To solve this problem, during the model training stage, we write some test data out alongside the model itself. This test data contains both the inputs to the model and the returned prediction for a sample of vehicles. Then, when it comes to running integration tests, we can use this test data as the input to the service, and check that the output matches the saved predictions.

Deployment with containerization

Deployment using Kubernetes

With our application and model packaged together as a Docker image, the final piece of the puzzle is to deploy it. At Auto Trader we’re in the process of moving all our deployments to Kubernetes. Kubernetes is a system for automating the deployment of containerised applications, giving us a bunch of useful features including automatic load balancing, scaling, health checks and monitoring.

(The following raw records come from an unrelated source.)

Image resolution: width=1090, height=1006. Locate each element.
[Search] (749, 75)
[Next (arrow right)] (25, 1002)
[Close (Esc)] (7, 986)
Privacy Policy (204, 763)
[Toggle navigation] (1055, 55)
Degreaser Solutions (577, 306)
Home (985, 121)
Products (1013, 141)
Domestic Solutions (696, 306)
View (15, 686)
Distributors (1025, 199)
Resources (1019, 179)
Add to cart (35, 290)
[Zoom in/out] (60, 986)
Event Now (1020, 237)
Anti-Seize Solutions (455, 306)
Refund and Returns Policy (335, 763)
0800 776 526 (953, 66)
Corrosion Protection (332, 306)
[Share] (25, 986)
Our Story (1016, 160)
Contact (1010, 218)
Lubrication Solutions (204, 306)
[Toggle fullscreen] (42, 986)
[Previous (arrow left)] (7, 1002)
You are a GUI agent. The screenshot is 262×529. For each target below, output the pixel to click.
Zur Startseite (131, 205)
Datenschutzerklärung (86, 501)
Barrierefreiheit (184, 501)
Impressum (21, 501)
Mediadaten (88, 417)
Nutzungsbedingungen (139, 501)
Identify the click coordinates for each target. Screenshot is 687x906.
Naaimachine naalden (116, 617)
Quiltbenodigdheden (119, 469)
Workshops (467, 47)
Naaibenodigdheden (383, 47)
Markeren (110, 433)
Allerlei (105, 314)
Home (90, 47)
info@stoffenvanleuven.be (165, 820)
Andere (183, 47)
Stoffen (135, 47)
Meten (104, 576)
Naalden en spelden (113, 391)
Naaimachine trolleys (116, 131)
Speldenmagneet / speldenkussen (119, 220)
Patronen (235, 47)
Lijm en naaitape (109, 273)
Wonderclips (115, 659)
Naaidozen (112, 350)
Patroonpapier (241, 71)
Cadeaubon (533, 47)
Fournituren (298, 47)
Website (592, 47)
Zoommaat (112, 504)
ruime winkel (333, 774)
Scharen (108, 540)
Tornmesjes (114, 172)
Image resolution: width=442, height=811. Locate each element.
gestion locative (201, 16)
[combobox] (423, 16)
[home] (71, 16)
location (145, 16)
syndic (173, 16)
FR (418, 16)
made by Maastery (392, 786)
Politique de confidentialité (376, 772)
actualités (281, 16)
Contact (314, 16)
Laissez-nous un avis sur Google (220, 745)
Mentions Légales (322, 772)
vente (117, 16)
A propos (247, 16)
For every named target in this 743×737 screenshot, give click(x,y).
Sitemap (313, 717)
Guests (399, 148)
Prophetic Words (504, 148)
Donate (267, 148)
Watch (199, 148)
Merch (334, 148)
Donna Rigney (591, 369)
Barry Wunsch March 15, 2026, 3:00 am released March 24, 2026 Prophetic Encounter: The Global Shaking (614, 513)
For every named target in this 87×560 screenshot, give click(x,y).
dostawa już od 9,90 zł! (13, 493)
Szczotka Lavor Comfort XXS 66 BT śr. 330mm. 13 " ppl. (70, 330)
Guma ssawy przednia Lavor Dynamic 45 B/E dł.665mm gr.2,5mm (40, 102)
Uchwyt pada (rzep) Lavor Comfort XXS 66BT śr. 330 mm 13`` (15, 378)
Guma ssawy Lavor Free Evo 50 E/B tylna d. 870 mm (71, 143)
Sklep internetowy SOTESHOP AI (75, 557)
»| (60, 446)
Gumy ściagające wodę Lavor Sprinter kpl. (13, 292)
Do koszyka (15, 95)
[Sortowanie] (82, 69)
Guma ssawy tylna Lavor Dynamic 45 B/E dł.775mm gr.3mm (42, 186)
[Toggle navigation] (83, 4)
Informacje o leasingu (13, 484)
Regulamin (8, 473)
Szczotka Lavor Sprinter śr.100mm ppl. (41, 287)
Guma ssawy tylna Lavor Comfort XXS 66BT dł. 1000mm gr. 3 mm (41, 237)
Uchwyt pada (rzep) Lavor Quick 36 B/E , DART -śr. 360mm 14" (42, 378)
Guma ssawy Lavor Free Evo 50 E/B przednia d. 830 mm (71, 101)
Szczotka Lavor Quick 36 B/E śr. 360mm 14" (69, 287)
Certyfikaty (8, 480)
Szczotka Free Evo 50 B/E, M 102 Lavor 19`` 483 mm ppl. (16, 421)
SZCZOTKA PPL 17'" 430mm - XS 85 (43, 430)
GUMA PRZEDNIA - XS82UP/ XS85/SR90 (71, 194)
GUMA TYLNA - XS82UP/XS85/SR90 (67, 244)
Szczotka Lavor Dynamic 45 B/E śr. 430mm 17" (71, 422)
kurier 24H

Because our build artifact is a standard Docker image, our app is deployed using Kubernetes in exactly the same way as any other web app. Publishing the Docker image to the container registry is enough to trigger a deployment to both our pre-production and production environments following Continuous Deployment.

Summary

Our approach of using Databricks notebooks for model discovery, Airflow and Spark for model training, and MLeap, Docker and Kubernetes for model deployment has worked well for us. A lot of this technology is new for us, in particular, we hadn’t used Spark to train a model for real-time predictions before. We’re pretty happy with how this turned out though. The process works reliably end-to-end without any manual intervention, and we’re confident that if something goes wrong during training, our data integrity checks will alert us and halt the deployment. As it stands, a data scientist can make a change to the model training Spark job, and after the model has retrained, the new model will be deployed to production in a matter of minutes.

Summary

Future work

Earlier this year, Databricks announced the MLFlow project, which aims to ease a number of pain-points in the machine learning lifecycle. Explicitly called out was a desire to make it easier to save ML models in a portable format, and serve them out in REST services. At the time of writing, MLFlow is making quick progress, so we’re watching closely to see whether it can be used to simplify this process.